Two balls, $X$, and $Y$ move along a horizontal frictionless surface, as illustrated in fig. Ball $X$ has an initial velocity $3.0m{s^{ - 1}}$in a direction along line $AB$. Ball $Y$has a mass of $2.5kg$and an initial velocity $9.6m/{s^{ - 1}}$in the direction at an angle of ${60^ \circ }$ to line $AB$.
The two balls collide at the point $B$. The balls stick together and then travel along the horizontal surface in a direction at right-angles to the line $AB$, as shown in Fig. Determine the difference between the initial kinetic energy of the ball $X$ and the initial kinetic energy of the ball $Y$.
The difference in kinetic energy=________________$J$.

Answer 1

Hint We have two balls moving on a frictionless horizontal surface. The masses and velocities of the two balls are given. If the two balls collide at a given point the balls will stick together as shown in the figure and move in a direction perpendicular to the horizontal surface. We have to find the difference in kinetic energy.
Formula used
$KE = \dfrac{1}{2}m{v^2}$
Where $KE$ is the kinetic energy, $m$ stands for the mass of the body, and $v$ stands for the velocity of the body.

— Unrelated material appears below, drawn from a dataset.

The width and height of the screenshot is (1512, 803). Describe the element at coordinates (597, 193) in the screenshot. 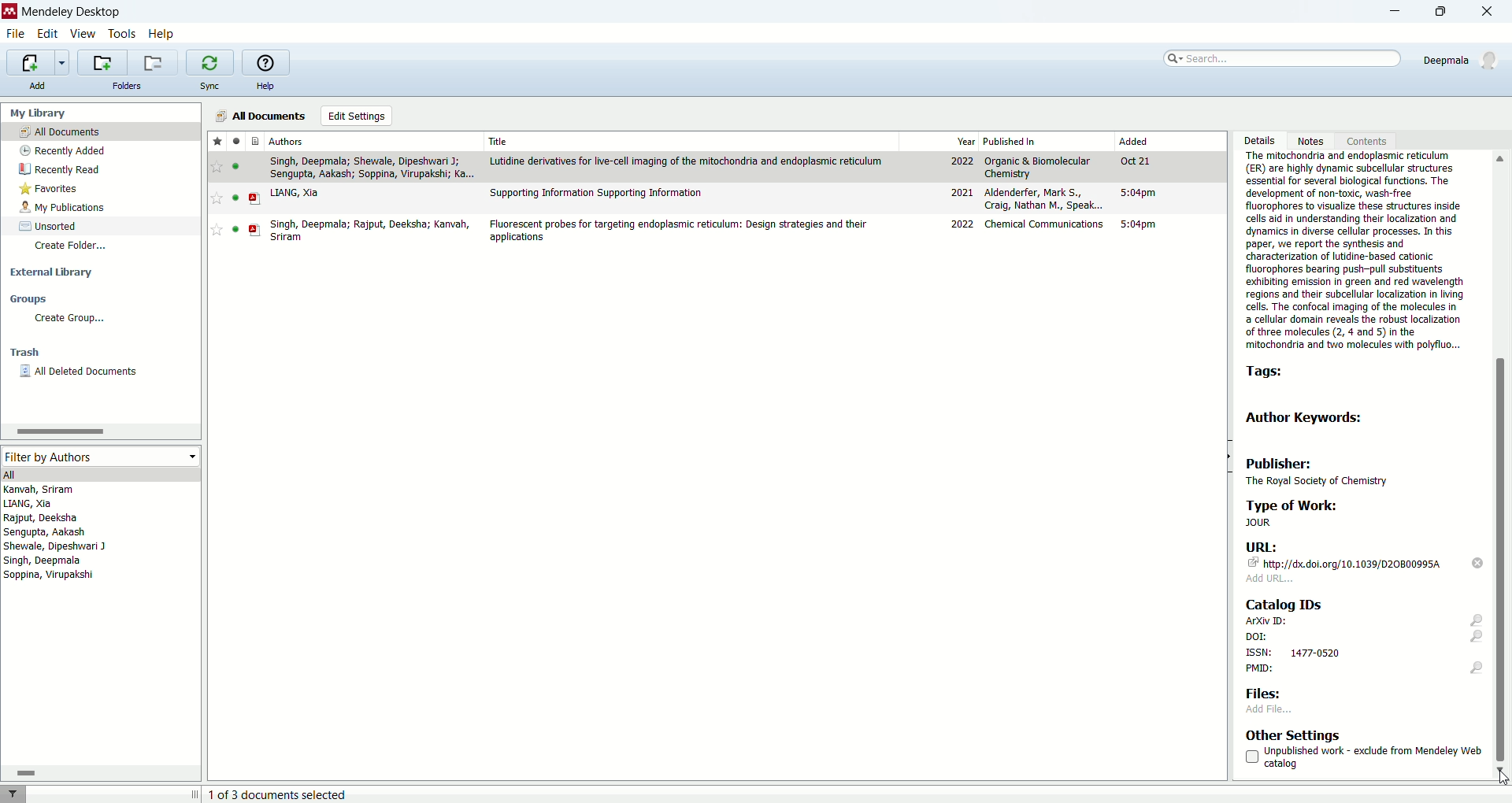

I see `Supporting Information Supporting Information` at that location.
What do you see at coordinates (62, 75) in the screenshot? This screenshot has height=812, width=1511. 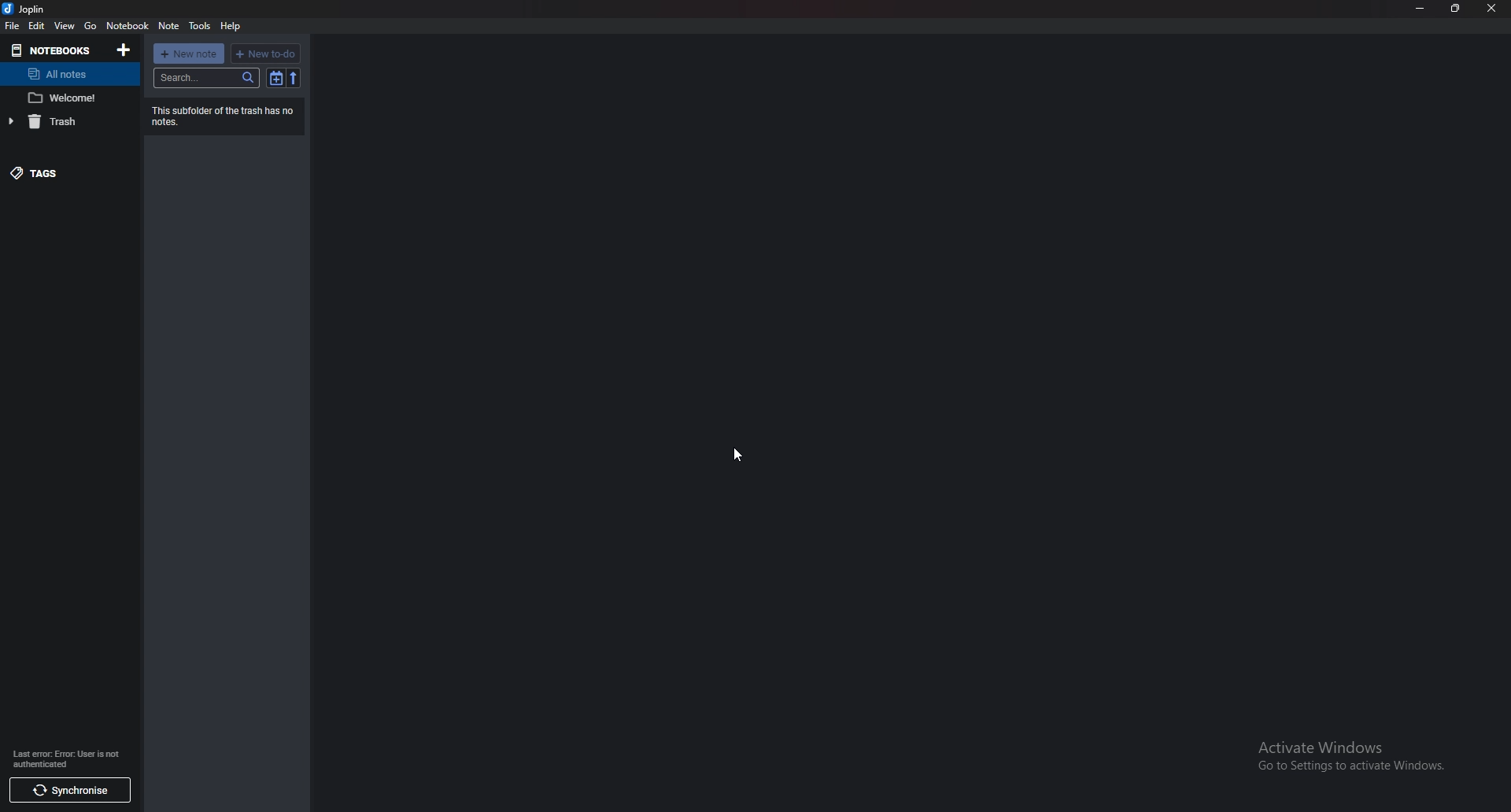 I see `all notes` at bounding box center [62, 75].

Complete Step by step solution
To find the difference in kinetic energy, first, we have to find the mass of the ball $X$
The initial velocity of $X = 3.0m/s$
The initial velocity of $Y = 9.6m/s$
The angle between$A$and $B$ are given as.${60^ \circ }$
By applying the force on a free body diagram
After the collision, the net force will be zero
i.e. $\sum {F = 0}$
This means that the change in momentum will be zero
We can write the change in momentum as,
${m_x}{v_x} - {m_y}{v_y}$ $\left( {\because P = mv} \right)$
Where ${m_x}$,${m_y}$and, ${v_x}$ ${v_y}$are the masses and velocities of the two balls $X$and $Y$respectively.
${v_y}\cos \theta$is the velocity component of the ball $Y$in the $x$direction.
${v_x} = 3.0m/s$
${m_y} = 2.5kg$
${v_y} = 9.6m/s$
$\theta = {60^ \circ }$
Substituting the values in the above equation, we get ${m_x}$as
$(m \times 3.0) - (2.5 \times 9.6 \times \cos {60^ \circ }) = 0$
From this,
$3m = 12$
$\Rightarrow m = \dfrac{{12}}{3}=4kg$
Now that we have the masses and velocities of the two balls we can find the difference in kinetic energies.
We know that the kinetic energy of a body is,
$KE = \dfrac{1}{2}m{v^2}$
The difference in kinetic energies can be written as,
$\Delta KE = \dfrac{1}{2}{m_2}v_2^2 - \dfrac{1}{2}{m_1}v_1^2$
Substituting the values of masses and velocities, we get
$\Delta KE = \left( {\dfrac{1}{2} \times 2.5 \times {{9.6}^2}} \right) - \left( {\dfrac{1}{2} \times 4 \times {{3.0}^2}} \right)$
$\Delta KE = \dfrac{{230.4}}{2} - \dfrac{{36}}{2}$
$\Rightarrow \Delta KE = 115.2 - 18 = 97.2$

Therefore, the difference in kinetic energy $= 97.2J$

Note
Collisions are of two types. If the total kinetic energy of the system is conserved after the collision such collisions can be called elastic collisions. If the kinetic energy of the system is not conserved after collision such collisions are called inelastic collisions. The total linear momentum of the system will be conserved in all collisions.